Daily US Times: Republican leaders only offered modest reproach when President Trump said there were “very fine people” on both sides of a white supremacist rally. They stayed in line when the President was caught pressuring a foreign leader and later defended his handling of a deadly coronavirus pandemic.
But with a sudden force, the wall of Republican support that has enabled Donald Trump to weather a seemingly endless series of crises is beginning to erode.
Trump’s weakened standing among his own Republican Party will come into sharper focus on Wednesday when the House is expected to impeach Trump for the second time, and this time for inciting a riot at the US Capitol last week. A handful of Republican leaders have already said they will join the effort, a number that could grow as the vote nears.

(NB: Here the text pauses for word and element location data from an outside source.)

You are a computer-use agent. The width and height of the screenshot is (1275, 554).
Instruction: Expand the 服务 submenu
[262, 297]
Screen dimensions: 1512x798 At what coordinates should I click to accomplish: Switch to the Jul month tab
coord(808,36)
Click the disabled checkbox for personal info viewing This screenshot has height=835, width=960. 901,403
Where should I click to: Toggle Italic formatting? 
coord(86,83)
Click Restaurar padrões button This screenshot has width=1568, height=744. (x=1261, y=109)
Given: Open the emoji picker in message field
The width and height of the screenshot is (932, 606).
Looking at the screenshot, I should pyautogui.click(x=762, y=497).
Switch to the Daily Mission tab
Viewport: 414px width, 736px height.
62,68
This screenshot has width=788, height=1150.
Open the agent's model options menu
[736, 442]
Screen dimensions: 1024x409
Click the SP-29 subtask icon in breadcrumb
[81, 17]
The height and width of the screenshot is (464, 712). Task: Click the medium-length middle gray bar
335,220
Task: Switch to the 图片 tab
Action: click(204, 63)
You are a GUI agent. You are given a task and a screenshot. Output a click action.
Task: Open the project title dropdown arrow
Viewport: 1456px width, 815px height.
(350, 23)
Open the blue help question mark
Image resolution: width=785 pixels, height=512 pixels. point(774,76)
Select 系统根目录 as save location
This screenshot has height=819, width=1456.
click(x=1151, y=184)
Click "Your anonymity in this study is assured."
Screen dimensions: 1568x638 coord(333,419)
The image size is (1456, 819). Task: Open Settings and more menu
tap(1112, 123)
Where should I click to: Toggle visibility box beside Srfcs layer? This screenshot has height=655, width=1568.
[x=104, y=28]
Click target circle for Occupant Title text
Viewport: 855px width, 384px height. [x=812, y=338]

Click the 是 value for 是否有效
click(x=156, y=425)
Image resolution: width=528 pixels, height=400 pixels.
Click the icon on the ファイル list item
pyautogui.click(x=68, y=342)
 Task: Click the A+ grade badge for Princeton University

The choice facing Republicans is not just about the immediate fate of Donald Trump, who has just seven days left in the White House. It’s about whether the party’s elected leaders are ready to move on from Mr Trump, who remains popular with the Republican supporters but is now toxic in much of Washington.
How they proceed could determine whether the party remains viable in upcoming elections or splinters in a way that could limit their relevance.
Steve Schmidt, a longtime Republican strategist who left the party because of Trump, said: “We’re at the moment now where we’re seeing a fracturing, a breaking, because of the unprecedented situation — the sedition, the violence, the death.”
The stunning nature of the deadly insurrection — and President Trump’s role in fueling it — has shaken many lawmakers across party lines. Rep. Liz Cheney, the No. 3 Republican in the House, gave rank-and-file conservatives the green light to abandon the President in a scathing statement Tuesday evening.